I think many of us have gone through periods sturggling with the sz label. If there is meaning to be found in these hallucinations at all, maybe that is a suggestion. Once I was on the side of thinking it was schizophrenia, my voices certainly hadn’t stopped yet, and all they did was try and talk me out of that view. What worked for me was to emphasize the positives of schizophrenia over the alternatives, for I believe that when we are struggling with how to view things, it makes a difference how positive or negative we think of the available conceptions. Please remember that schizophrenia can be treated, that the brain can recover from it for quite some extent, and also, that here on the forums there many like you with schizophrenia.
Yes. But it is important to have the relevant alternatives in mind. I don’t know too much about your history, but for me when struggling with this, I did realize I was going through/just went through an extraordinarily intense period of my life. With experiences that made huge impact on me. As such, ‘normal’ is kinda gone. It worked for me to see these wild and disturbing experiences as a given, and then consider the conceptions or ways of looking at them. For me, the relevant alternatives that could make sense of it were a telepathy delusion, or some kind of psychotic illness. (I only considered two, but like you mentioned, the hallucinations suggest plain stupidity to you as one as well - and perhaps there were delusional interpretations in your past). For me, the positives of schizophrenia were the ones I mentioned: possibility of recovery etc. That may not sound too positive yet, but in comparison to my telepathy delusion, I emphasized, it was the better option. (Edit, I may also add, that I had a sense that my delusions were not acceptable for others when I was going through this, this also played a role. For ultimately, I justed wanted peace of mind and to be able to relate to my friends and family. Schizophrenia, though certainly no fun, has a place in their conception of the world, and as such, I would be able to ‘speak to them’ as it were. It was at that point almost like truth did not matter to me, I was more like, if my loved ones will call this psychosis, I will look at it like that as well because I want to be part of their lives in a way.) For I had no signs this telepathy was ever going to end, I was stuck with two voices that displayed horrible personalities, and it was bothering me each moment of the day.

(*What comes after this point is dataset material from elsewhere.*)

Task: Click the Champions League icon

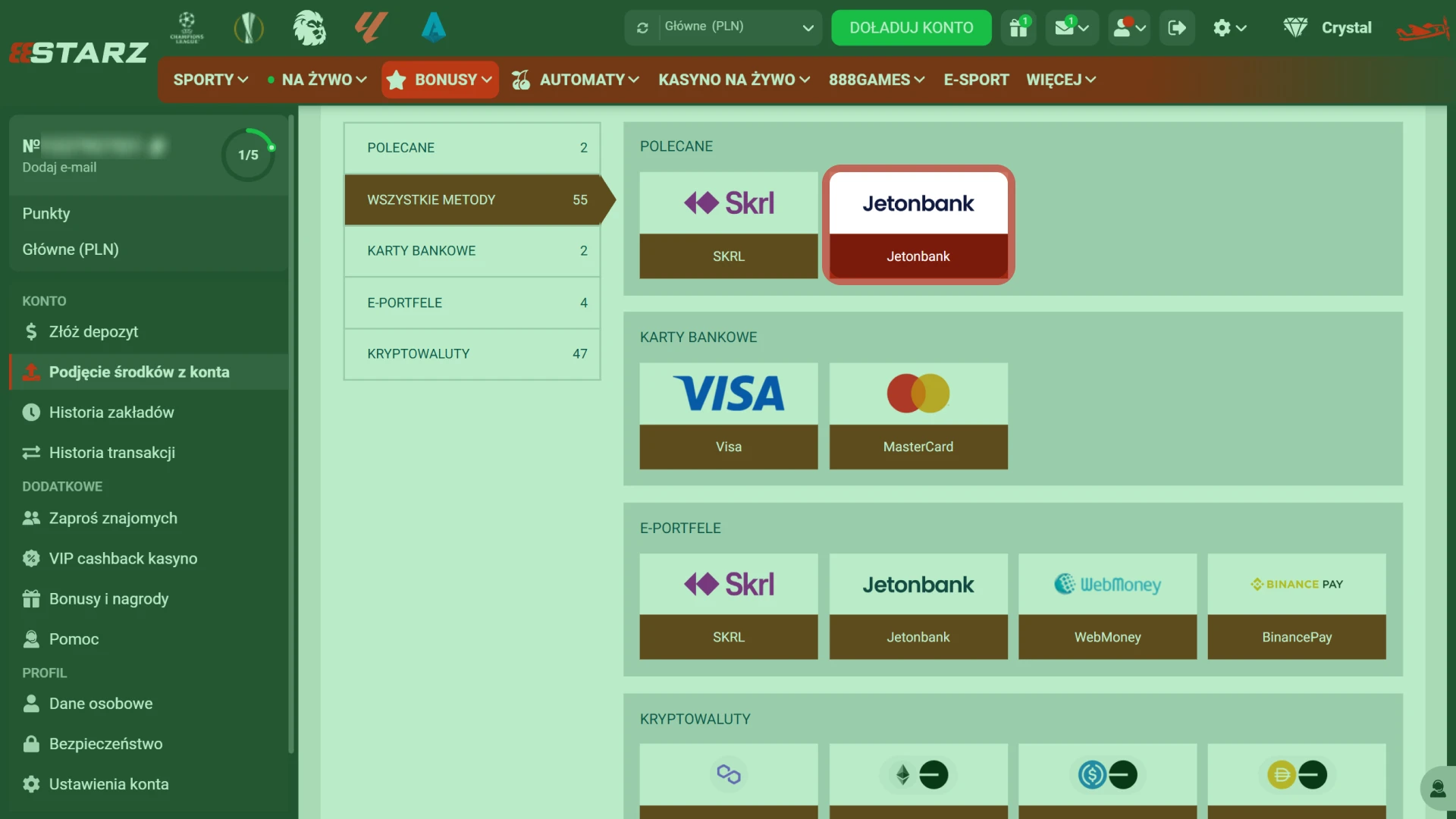Action: (187, 28)
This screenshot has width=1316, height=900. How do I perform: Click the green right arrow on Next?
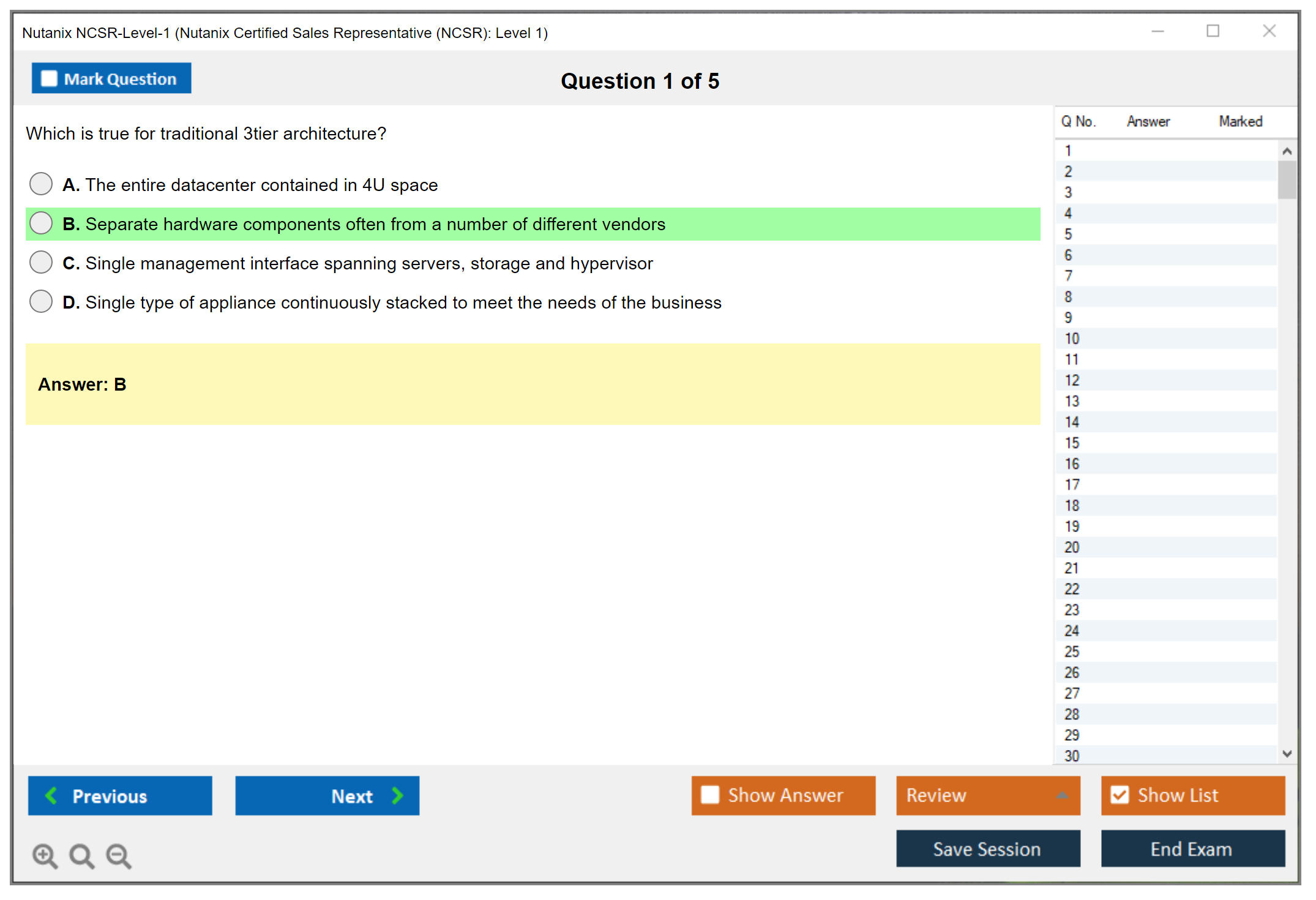click(x=398, y=795)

For you, to make sz more attractive, the possibility of recovery of the brain - that is not there when you’re plain stupid, the latter is for ever. I don’t know what delusions have troubled you, but I can imagine they were no good for your peace of mind.

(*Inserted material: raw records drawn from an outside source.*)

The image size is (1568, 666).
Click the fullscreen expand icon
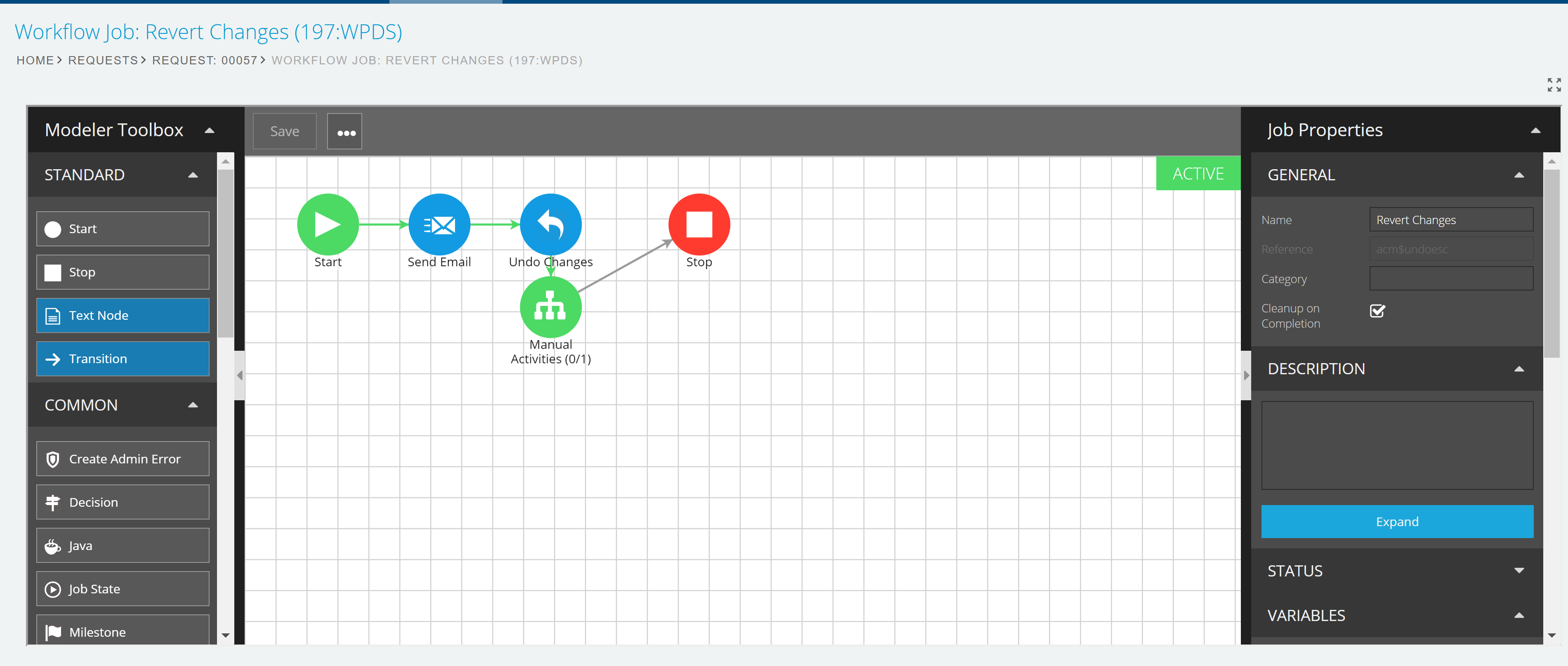(1554, 85)
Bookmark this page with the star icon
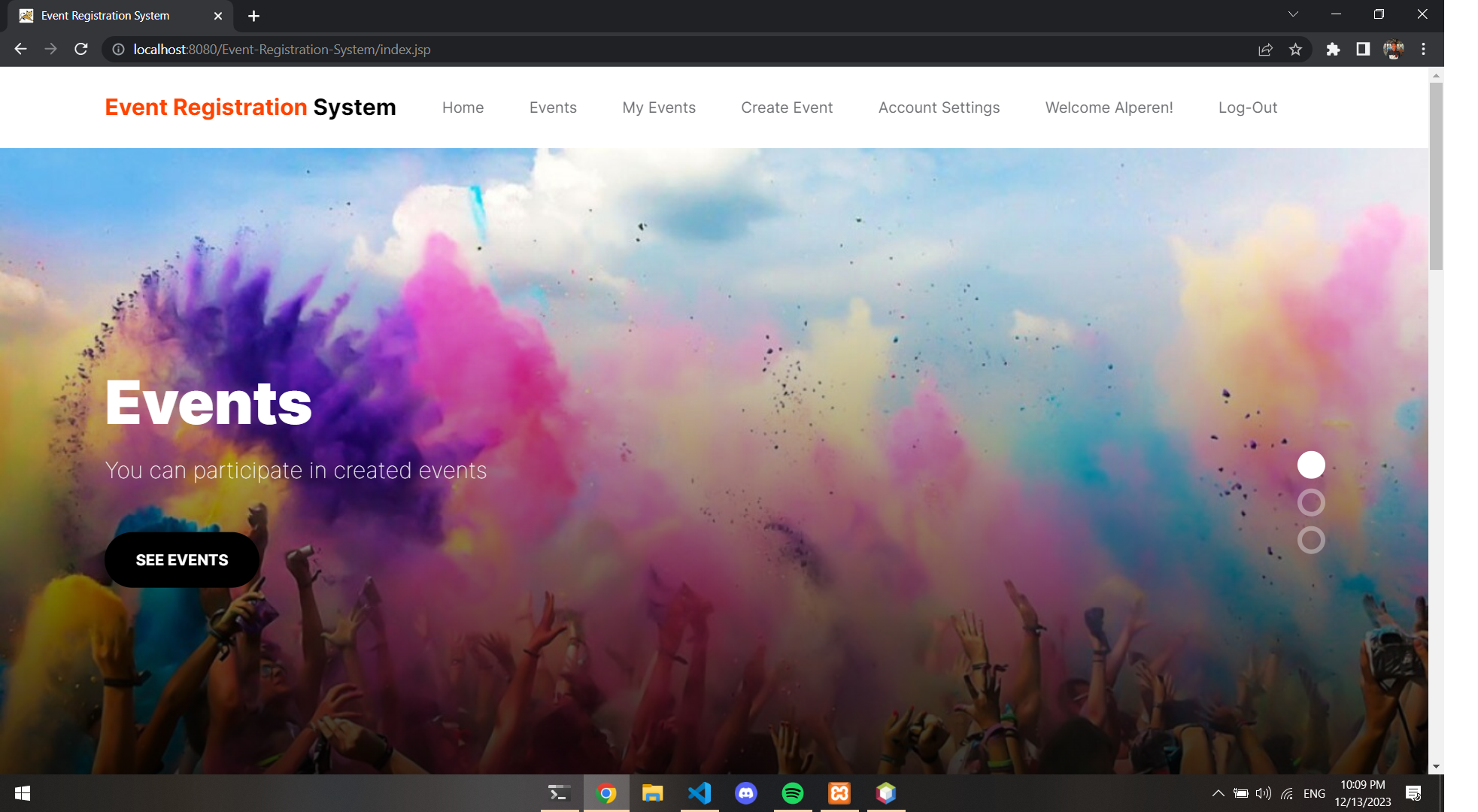The height and width of the screenshot is (812, 1478). click(x=1295, y=49)
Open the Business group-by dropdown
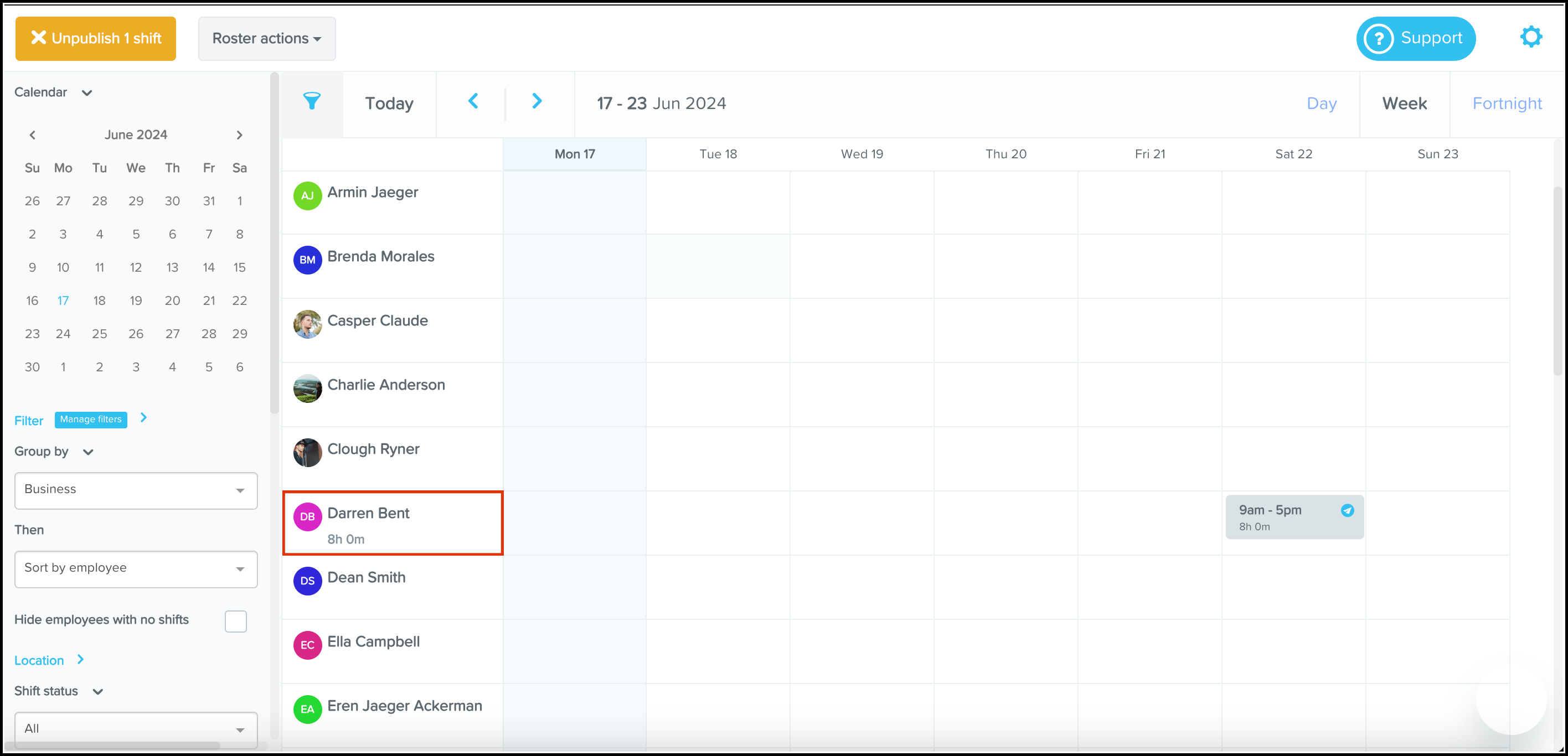The width and height of the screenshot is (1568, 756). tap(136, 490)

@flybottle is right, the possibilty of recovery it’s what matters.
Getting stuck on an endless loop of “why is this happening to me” is not good for any situation, getting out of that is the most rewarding thing for us.

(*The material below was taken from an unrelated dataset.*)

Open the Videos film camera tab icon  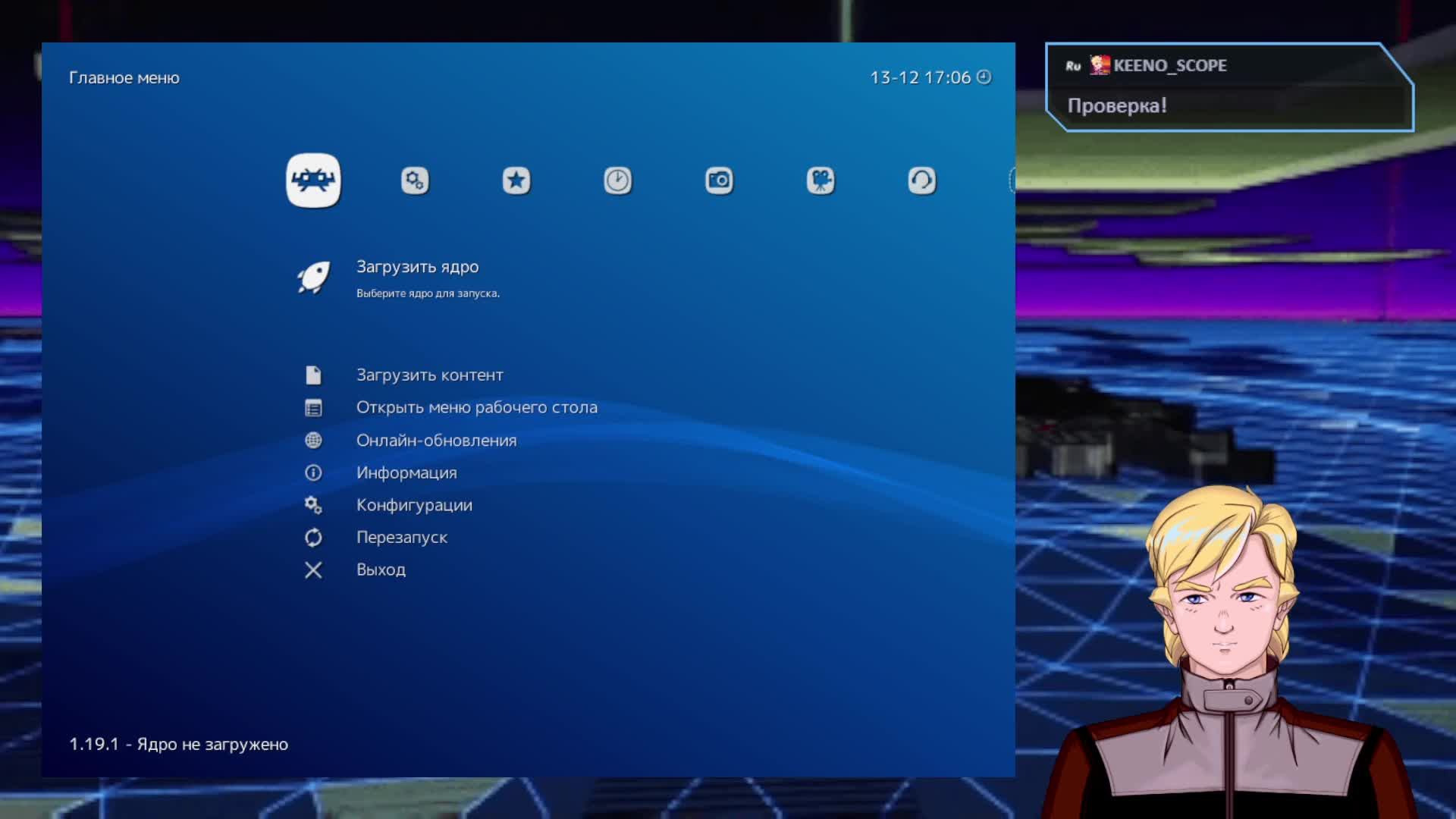coord(821,180)
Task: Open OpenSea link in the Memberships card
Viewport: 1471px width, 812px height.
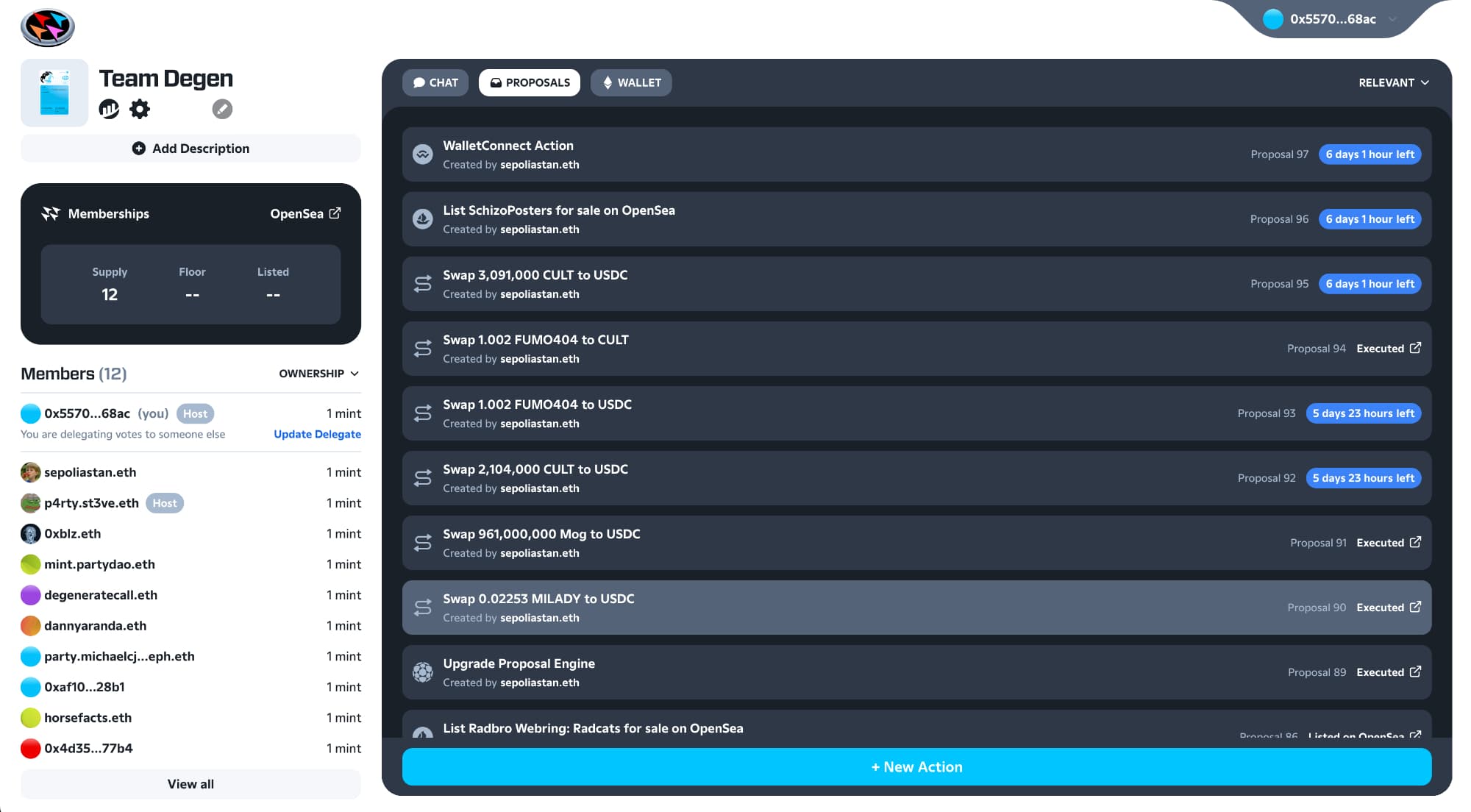Action: click(x=305, y=213)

Mental illness is no walk in the park, that’s why so many of us have disabilty priviledges from our governments. But it can be fun, once we’ve accepted the illness.
When I say fun I don’t mean having symptoms and dealing with them, but when we strive for recovery and accomplish goals. Or when symptoms start to fade away. Or when we finally are able to laugh from the crazy things we do.
You mentioned the cool kind of crazy in another thread and it got me thinking, I haven’t met any cool kind of crazy yet in my life. I think the distinction of the various kinds of crazy it’s a bit self-stigmatizing “I’m crazy, but I want to be the good kind of crazy”, I think you just want to be better, in all honesty. And that’s what you should thrive for. Being better, learning how to deal with the illness.